Un ouvrage a été publié pour relater cette « aventure » scientifique : « Arménie russe. Aventures scientifiques à l’époque des tsars, 1919-1914. Pierre Bonnet, géologue français en Transcaucasie. » (Editions Les ardents éditeurs, Limoges, 2012). Pour plus de précisions et voir quelques photographies, il est possible de feuilleter l’ouvrage sur le site de l’éditeur: http://www.lesardentsediteurs.com/Armenie-Russe

Fig.2 : La corniche basaltique de Iankala-Akhis, dans les monts Urts, en deux expressions graphiques. Elle est formée de grès calcaires rouges sur marnes grises. Croquis d'un guide de l'expédition et esquisse de cheval. Dessins à la plume rehaussé d'encre au pinceau. Pierre Bonnet 1911. ©Bibliothèque Nubar-Paris

Fig.2 : La corniche basaltique de Iankala-Akhis, dans les monts Urts, en deux expressions graphiques. Elle est formée de grès calcaires rouges sur marnes grises. Croquis d’un guide de l’expédition et esquisse de cheval.
Dessins à la plume rehaussé d’encre au pinceau. Pierre Bonnet 1911. ©Bibliothèque Nubar-Paris

Cette corniche basaltique surplombe la vallée de la Vedi, au cœur des monts Urts à environ 50 km au sud d’Erevan. Au sommet, sur la plate-forme, se trouvent les ruines de l’ancien village de Akhis, abandonné lors de l’industrialisation de l’Arménie soviétique, alors que les habitants de ces villages isolés ont dû aller travailler dans les kombinats édifiés le long de la vallée de l’Araxe, à une trentaine de km de là.

Quant au guide de l’expédition, dénommé Alexis, il porte cartouchières, long couteau et fusil. Les chemins n’étaient pas sûrs et les attaques de brigands (rosboïniks) pouvaient survenir à tout instant sur les sentiers isolés. Il est coiffé d’un papakh en peau de mouton, chaussé de hautes bottes, à la russe, et vêtu d’une redingote de drap inspirée de l’uniforme des soldats du tsar.

Dessin à l'encre de Chine, Pierre Bonnet, 1911. ©Bibliothèque Nubar, Paris.

Dessin à l’encre de Chine, Pierre Bonnet, 1911. ©Bibliothèque Nubar, Paris.

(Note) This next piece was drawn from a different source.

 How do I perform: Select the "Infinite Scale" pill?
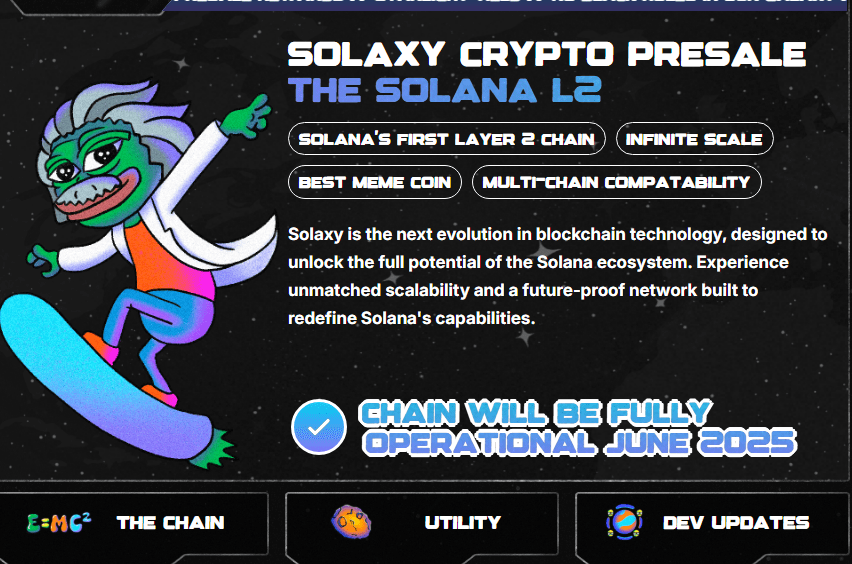[694, 139]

Fig.3: Maison de terre d’une famille arménienne à Karakhatch (aujourd’hui Lusashogh), village chrétien, dont il subsiste aujourd’hui une église témoignant qu’il s’agissait d’un habitat arménien. Cette architecture est caractéristique de l’habitat de montagne, dit « enterré », dans le sud du Caucase (ici à environ 1 700 m d’altitude), avec son auvent, lieu de vie l’été, le toit enherbé, les murs de terre et de pierre. Adossées au versant, où elles se fondent à la couleur des pentes, ces maisons étaient parfois invisibles pour qui venait du haut du versant. A noter la cheminée au centre du toit, servant à aérer la pièce principale et à évacuer la fumée du four à pain (tonir), four vertical creusé dans le sol sous le trou d’aération.